- Task directions
Leaving nothing out, set down all the data exactly.

- Given records
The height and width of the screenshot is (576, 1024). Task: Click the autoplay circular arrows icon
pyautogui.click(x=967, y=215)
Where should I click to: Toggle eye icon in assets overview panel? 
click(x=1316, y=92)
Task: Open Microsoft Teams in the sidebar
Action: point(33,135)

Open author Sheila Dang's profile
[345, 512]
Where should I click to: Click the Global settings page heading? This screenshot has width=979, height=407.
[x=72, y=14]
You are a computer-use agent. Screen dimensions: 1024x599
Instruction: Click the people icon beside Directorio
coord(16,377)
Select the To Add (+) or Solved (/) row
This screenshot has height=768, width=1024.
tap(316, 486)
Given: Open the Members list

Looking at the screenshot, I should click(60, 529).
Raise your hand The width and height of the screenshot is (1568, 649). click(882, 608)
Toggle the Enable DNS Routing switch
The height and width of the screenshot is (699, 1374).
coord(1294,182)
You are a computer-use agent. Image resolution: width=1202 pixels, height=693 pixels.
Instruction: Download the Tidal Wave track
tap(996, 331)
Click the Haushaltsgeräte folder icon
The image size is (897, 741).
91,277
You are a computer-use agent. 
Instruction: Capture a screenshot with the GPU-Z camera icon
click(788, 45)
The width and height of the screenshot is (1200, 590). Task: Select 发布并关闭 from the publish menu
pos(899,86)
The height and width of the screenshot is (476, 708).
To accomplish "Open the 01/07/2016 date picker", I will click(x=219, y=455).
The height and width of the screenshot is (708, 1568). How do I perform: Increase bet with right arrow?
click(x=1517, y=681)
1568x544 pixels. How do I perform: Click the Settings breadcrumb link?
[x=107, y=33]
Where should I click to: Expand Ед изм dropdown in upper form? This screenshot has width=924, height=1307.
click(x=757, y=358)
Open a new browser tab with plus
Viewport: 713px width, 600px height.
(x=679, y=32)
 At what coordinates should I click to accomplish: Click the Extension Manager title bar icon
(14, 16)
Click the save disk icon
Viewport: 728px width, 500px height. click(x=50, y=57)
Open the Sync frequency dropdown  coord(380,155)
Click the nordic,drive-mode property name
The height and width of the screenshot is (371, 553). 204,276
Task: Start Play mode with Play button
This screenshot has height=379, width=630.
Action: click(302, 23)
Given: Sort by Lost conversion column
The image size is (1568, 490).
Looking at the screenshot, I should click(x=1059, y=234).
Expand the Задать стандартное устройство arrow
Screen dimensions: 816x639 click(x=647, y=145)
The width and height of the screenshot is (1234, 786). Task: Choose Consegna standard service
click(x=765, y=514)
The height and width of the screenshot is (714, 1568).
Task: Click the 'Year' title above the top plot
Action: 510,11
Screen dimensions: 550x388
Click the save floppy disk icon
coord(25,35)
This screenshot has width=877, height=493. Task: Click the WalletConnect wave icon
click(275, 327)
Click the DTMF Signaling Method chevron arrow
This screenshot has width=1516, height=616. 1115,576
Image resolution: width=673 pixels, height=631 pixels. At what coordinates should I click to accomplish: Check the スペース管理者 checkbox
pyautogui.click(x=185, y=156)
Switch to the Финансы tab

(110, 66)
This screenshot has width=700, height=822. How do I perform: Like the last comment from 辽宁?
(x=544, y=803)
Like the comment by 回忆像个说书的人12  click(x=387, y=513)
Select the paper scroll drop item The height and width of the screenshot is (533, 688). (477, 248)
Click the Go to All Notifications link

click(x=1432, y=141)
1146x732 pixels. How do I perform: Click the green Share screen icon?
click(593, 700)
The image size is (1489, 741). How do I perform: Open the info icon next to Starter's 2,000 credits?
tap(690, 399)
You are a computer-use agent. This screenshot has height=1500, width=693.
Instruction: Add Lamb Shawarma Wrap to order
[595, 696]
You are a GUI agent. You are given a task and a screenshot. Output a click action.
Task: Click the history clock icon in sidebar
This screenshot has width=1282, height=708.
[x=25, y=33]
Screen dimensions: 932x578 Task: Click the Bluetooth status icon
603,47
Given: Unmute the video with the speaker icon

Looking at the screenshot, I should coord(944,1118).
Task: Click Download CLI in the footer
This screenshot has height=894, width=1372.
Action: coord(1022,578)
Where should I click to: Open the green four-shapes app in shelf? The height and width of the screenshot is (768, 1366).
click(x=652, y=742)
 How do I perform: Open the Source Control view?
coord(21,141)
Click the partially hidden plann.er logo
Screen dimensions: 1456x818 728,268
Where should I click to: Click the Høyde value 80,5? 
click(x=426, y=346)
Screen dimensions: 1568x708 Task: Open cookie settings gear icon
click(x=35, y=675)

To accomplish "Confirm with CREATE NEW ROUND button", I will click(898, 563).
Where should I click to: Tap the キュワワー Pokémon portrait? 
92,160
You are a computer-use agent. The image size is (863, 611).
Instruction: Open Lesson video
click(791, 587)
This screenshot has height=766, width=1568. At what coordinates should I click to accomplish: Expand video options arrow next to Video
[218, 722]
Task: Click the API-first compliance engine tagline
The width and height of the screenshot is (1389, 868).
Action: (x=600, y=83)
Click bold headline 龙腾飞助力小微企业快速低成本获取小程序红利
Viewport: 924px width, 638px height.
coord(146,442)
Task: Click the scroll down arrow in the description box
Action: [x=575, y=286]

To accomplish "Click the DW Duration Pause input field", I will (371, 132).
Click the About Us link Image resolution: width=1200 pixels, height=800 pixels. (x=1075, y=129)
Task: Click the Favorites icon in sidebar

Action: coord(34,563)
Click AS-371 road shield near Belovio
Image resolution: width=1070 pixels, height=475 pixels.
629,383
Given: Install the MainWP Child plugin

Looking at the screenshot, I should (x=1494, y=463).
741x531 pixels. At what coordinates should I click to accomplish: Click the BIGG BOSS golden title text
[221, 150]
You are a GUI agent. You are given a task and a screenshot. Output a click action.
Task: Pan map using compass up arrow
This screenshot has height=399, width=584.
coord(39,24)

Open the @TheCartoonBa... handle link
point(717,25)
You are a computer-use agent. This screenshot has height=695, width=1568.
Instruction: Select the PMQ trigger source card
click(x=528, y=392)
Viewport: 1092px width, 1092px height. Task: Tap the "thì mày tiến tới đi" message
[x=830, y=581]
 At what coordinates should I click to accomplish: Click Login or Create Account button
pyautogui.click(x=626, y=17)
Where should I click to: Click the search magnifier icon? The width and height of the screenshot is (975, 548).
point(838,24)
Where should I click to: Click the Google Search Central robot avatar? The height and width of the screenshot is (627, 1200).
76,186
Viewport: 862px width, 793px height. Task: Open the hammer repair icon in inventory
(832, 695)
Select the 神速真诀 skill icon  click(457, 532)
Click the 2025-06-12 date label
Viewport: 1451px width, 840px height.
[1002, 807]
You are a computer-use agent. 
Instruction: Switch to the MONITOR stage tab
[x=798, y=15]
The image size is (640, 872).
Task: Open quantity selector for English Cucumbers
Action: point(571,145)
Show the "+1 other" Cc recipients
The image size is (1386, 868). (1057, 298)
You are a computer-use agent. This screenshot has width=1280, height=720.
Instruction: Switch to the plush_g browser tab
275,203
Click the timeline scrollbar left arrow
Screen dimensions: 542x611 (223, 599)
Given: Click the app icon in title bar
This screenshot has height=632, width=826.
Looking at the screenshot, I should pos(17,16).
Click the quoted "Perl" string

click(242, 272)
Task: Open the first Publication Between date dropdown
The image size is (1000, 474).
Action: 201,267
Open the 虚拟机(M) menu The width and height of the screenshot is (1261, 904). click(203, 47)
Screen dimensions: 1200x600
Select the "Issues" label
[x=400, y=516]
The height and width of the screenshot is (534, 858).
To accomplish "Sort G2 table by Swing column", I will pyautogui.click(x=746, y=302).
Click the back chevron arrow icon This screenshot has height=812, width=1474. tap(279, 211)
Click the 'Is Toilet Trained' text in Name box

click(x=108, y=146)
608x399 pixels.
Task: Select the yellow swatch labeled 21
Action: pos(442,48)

- Exercise output
The height and width of the screenshot is (576, 1024). Task: Click the autoplay circular arrows icon
pyautogui.click(x=967, y=215)
Where should I click to: Toggle eye icon in assets overview panel? 
click(x=1316, y=92)
Task: Open Microsoft Teams in the sidebar
Action: point(33,135)

Open author Sheila Dang's profile
[345, 512]
Where should I click to: Click the Global settings page heading? This screenshot has width=979, height=407.
[x=72, y=14]
You are a computer-use agent. Screen dimensions: 1024x599
Instruction: Click the people icon beside Directorio
coord(16,377)
Select the To Add (+) or Solved (/) row
This screenshot has height=768, width=1024.
tap(316, 486)
Given: Open the Members list

Looking at the screenshot, I should click(60, 529).
Raise your hand The width and height of the screenshot is (1568, 649). click(882, 608)
Toggle the Enable DNS Routing switch
The height and width of the screenshot is (699, 1374).
coord(1294,182)
You are a computer-use agent. Image resolution: width=1202 pixels, height=693 pixels.
Instruction: Download the Tidal Wave track
tap(996, 331)
Click the Haushaltsgeräte folder icon
The image size is (897, 741).
91,277
You are a computer-use agent. 
Instruction: Capture a screenshot with the GPU-Z camera icon
click(788, 45)
The width and height of the screenshot is (1200, 590). Task: Select 发布并关闭 from the publish menu
pos(899,86)
The height and width of the screenshot is (476, 708).
To accomplish "Open the 01/07/2016 date picker", I will click(x=219, y=455).
The height and width of the screenshot is (708, 1568). How do I perform: Increase bet with right arrow?
click(x=1517, y=681)
1568x544 pixels. How do I perform: Click the Settings breadcrumb link?
[x=107, y=33]
Where should I click to: Expand Ед изм dropdown in upper form? This screenshot has width=924, height=1307.
click(x=757, y=358)
Open a new browser tab with plus
Viewport: 713px width, 600px height.
(x=679, y=32)
 At what coordinates should I click to accomplish: Click the Extension Manager title bar icon
(14, 16)
Click the save disk icon
Viewport: 728px width, 500px height. click(x=50, y=57)
Open the Sync frequency dropdown  coord(380,155)
Click the nordic,drive-mode property name
The height and width of the screenshot is (371, 553). 204,276
Task: Start Play mode with Play button
This screenshot has height=379, width=630.
Action: click(302, 23)
Given: Sort by Lost conversion column
The image size is (1568, 490).
Looking at the screenshot, I should click(x=1059, y=234).
Expand the Задать стандартное устройство arrow
Screen dimensions: 816x639 click(x=647, y=145)
The width and height of the screenshot is (1234, 786). Task: Choose Consegna standard service
click(x=765, y=514)
The height and width of the screenshot is (714, 1568).
Task: Click the 'Year' title above the top plot
Action: 510,11
Screen dimensions: 550x388
Click the save floppy disk icon
coord(25,35)
This screenshot has width=877, height=493. Task: Click the WalletConnect wave icon
click(275, 327)
Click the DTMF Signaling Method chevron arrow
This screenshot has width=1516, height=616. 1115,576
Image resolution: width=673 pixels, height=631 pixels. At what coordinates should I click to accomplish: Check the スペース管理者 checkbox
pyautogui.click(x=185, y=156)
Switch to the Финансы tab

(110, 66)
This screenshot has width=700, height=822. How do I perform: Like the last comment from 辽宁?
(x=544, y=803)
Like the comment by 回忆像个说书的人12  click(x=387, y=513)
Select the paper scroll drop item The height and width of the screenshot is (533, 688). (477, 248)
Click the Go to All Notifications link

click(x=1432, y=141)
1146x732 pixels. How do I perform: Click the green Share screen icon?
click(593, 700)
The image size is (1489, 741). How do I perform: Open the info icon next to Starter's 2,000 credits?
tap(690, 399)
You are a computer-use agent. This screenshot has height=1500, width=693.
Instruction: Add Lamb Shawarma Wrap to order
[595, 696]
You are a GUI agent. You are given a task and a screenshot. Output a click action.
Task: Click the history clock icon in sidebar
This screenshot has width=1282, height=708.
[x=25, y=33]
Screen dimensions: 932x578 Task: Click the Bluetooth status icon
603,47
Given: Unmute the video with the speaker icon

Looking at the screenshot, I should coord(944,1118).
Task: Click Download CLI in the footer
This screenshot has height=894, width=1372.
Action: coord(1022,578)
Where should I click to: Open the green four-shapes app in shelf? The height and width of the screenshot is (768, 1366).
click(x=652, y=742)
 How do I perform: Open the Source Control view?
coord(21,141)
Click the partially hidden plann.er logo
Screen dimensions: 1456x818 728,268
Where should I click to: Click the Høyde value 80,5? 
click(x=426, y=346)
Screen dimensions: 1568x708 Task: Open cookie settings gear icon
click(x=35, y=675)

To accomplish "Confirm with CREATE NEW ROUND button", I will click(898, 563).
Where should I click to: Tap the キュワワー Pokémon portrait? 
92,160
You are a computer-use agent. The image size is (863, 611).
Instruction: Open Lesson video
click(791, 587)
This screenshot has height=766, width=1568. At what coordinates should I click to accomplish: Expand video options arrow next to Video
[218, 722]
Task: Click the API-first compliance engine tagline
The width and height of the screenshot is (1389, 868).
Action: (x=600, y=83)
Click bold headline 龙腾飞助力小微企业快速低成本获取小程序红利
Viewport: 924px width, 638px height.
coord(146,442)
Task: Click the scroll down arrow in the description box
Action: [x=575, y=286]

To accomplish "Click the DW Duration Pause input field", I will (371, 132).
Click the About Us link Image resolution: width=1200 pixels, height=800 pixels. (x=1075, y=129)
Task: Click the Favorites icon in sidebar

Action: coord(34,563)
Click AS-371 road shield near Belovio
Image resolution: width=1070 pixels, height=475 pixels.
629,383
Given: Install the MainWP Child plugin

Looking at the screenshot, I should (x=1494, y=463).
741x531 pixels. At what coordinates should I click to accomplish: Click the BIGG BOSS golden title text
[221, 150]
You are a GUI agent. You are given a task and a screenshot. Output a click action.
Task: Pan map using compass up arrow
This screenshot has height=399, width=584.
coord(39,24)

Open the @TheCartoonBa... handle link
point(717,25)
You are a computer-use agent. This screenshot has height=695, width=1568.
Instruction: Select the PMQ trigger source card
click(x=528, y=392)
Viewport: 1092px width, 1092px height. Task: Tap the "thì mày tiến tới đi" message
[x=830, y=581]
 At what coordinates should I click to accomplish: Click Login or Create Account button
pyautogui.click(x=626, y=17)
Where should I click to: Click the search magnifier icon? The width and height of the screenshot is (975, 548).
point(838,24)
Where should I click to: Click the Google Search Central robot avatar? The height and width of the screenshot is (627, 1200).
76,186
Viewport: 862px width, 793px height. Task: Open the hammer repair icon in inventory
(832, 695)
Select the 神速真诀 skill icon  click(457, 532)
Click the 2025-06-12 date label
Viewport: 1451px width, 840px height.
[1002, 807]
You are a computer-use agent. 
Instruction: Switch to the MONITOR stage tab
[x=798, y=15]
The image size is (640, 872).
Task: Open quantity selector for English Cucumbers
Action: point(571,145)
Show the "+1 other" Cc recipients
The image size is (1386, 868). (1057, 298)
You are a computer-use agent. This screenshot has width=1280, height=720.
Instruction: Switch to the plush_g browser tab
275,203
Click the timeline scrollbar left arrow
Screen dimensions: 542x611 (223, 599)
Given: Click the app icon in title bar
This screenshot has height=632, width=826.
Looking at the screenshot, I should pos(17,16).
Click the quoted "Perl" string

click(242, 272)
Task: Open the first Publication Between date dropdown
The image size is (1000, 474).
Action: 201,267
Open the 虚拟机(M) menu The width and height of the screenshot is (1261, 904). click(203, 47)
Screen dimensions: 1200x600
Select the "Issues" label
[x=400, y=516]
The height and width of the screenshot is (534, 858).
To accomplish "Sort G2 table by Swing column", I will pyautogui.click(x=746, y=302).
Click the back chevron arrow icon This screenshot has height=812, width=1474. tap(279, 211)
Click the 'Is Toilet Trained' text in Name box

click(x=108, y=146)
608x399 pixels.
Task: Select the yellow swatch labeled 21
Action: pos(442,48)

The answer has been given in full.